▶ _抜粋文_
宮田:そういう意味ではシンプルなアンサーは、「たぶんある」でしょう。やっぱり先月行ったジャカルタとか、今は僕自身、中国はいろんな意味で難しいからやらないとしても、次にインドとインドネシアってすごく可能性があると思っています。

どっちも完全にローカルのマーケット。どちらも最初はアメリカのお金なんですよね。なので、アメリカのVCが入ってきてマーケットを作って、ローカルが立ち上がるというパターンではあるものの、インドネシアもインドも完全に「ローカルのアントレプレナー」「サポートをする人たち」「大学」というエコシステムができているので、そういう意味ではできるんだろうと思う。かつ、マーケットがやっぱり大きい。いくつか名前を上げたところはある。

一方で、さっきアレンさんが言ったみたいな、小さな単位ですね。実はシリコンバレーみたいな一極集中はもうこれからは起きなくて、山形でも起きるし福岡でも起きるし浜松でも起きるかもしれない。実は起業家と投資家のセットが世界中で起きるのがたぶんこれからのトレンドになるんじゃないかなという、そんな気がしています。

東京には「老舗スタートアップエコシステム」ができる

朝倉:アレンさんはどうでしょう?

アレン:今の朝倉さんの話も10年ぐらい前から言っていますね。「公開後にユニコーンになればいいじゃん?」って思っていて、逆に公開前のユニコーンがシリコンバレーのインフレーションの基盤となっていて、生活しにくくしている原因もそこにあると思うんですね。

▶ _課題用データ_
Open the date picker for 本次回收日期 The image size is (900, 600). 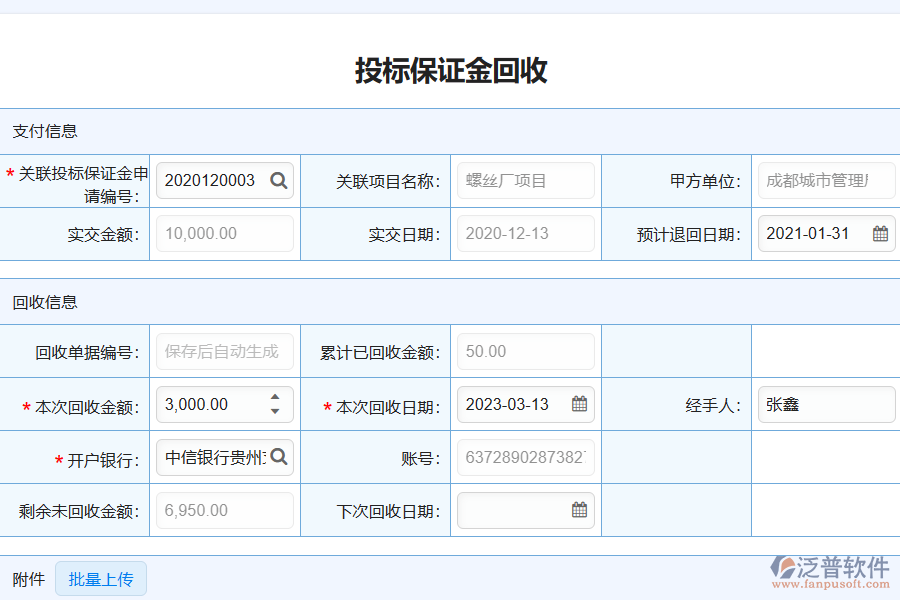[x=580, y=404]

---

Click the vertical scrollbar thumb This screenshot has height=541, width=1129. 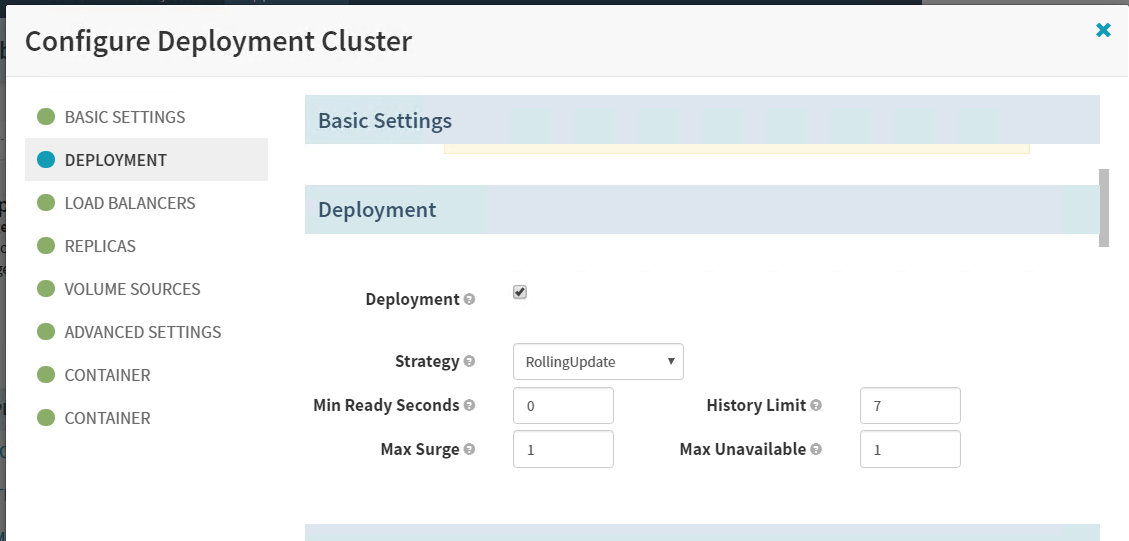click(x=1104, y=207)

* * *

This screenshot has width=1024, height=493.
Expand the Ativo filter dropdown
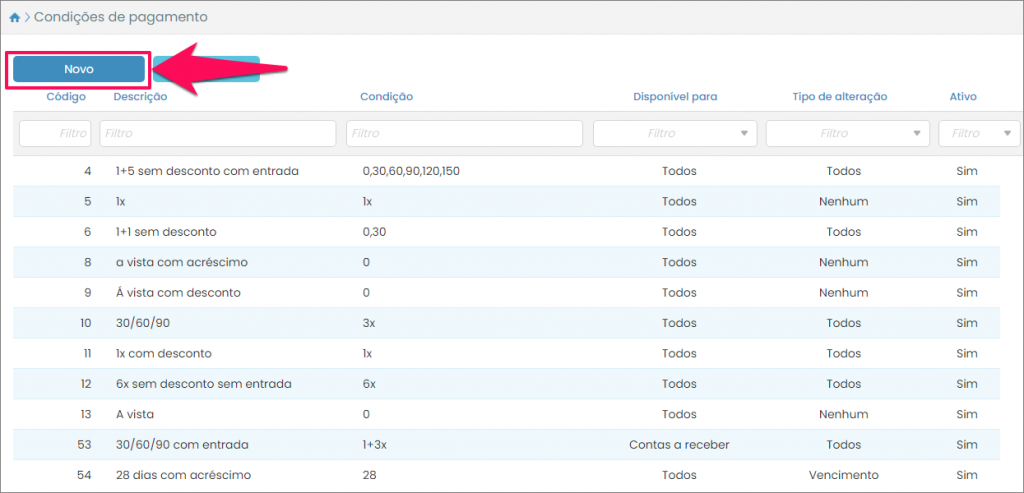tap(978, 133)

▶ _演習課題_
**1.** 抜粋文で宮田氏が、次に大きな可能性があると述べている国はどこですか。
**2.** 記録のうち、「This screenshot has width=1024, height=493.」を含む行から「tap(978, 133)」を含む行までを、両端の行も含めて、「Expand」を「Collapse」に置き換えて書き直してください。画像は含めないでください。
抜粋文と記録は、それぞれ別個の資料です。

▶ _演習の解答_
**1.** インドとインドネシアです。

**2.**
This screenshot has width=1024, height=493.
Collapse the Ativo filter dropdown
tap(978, 133)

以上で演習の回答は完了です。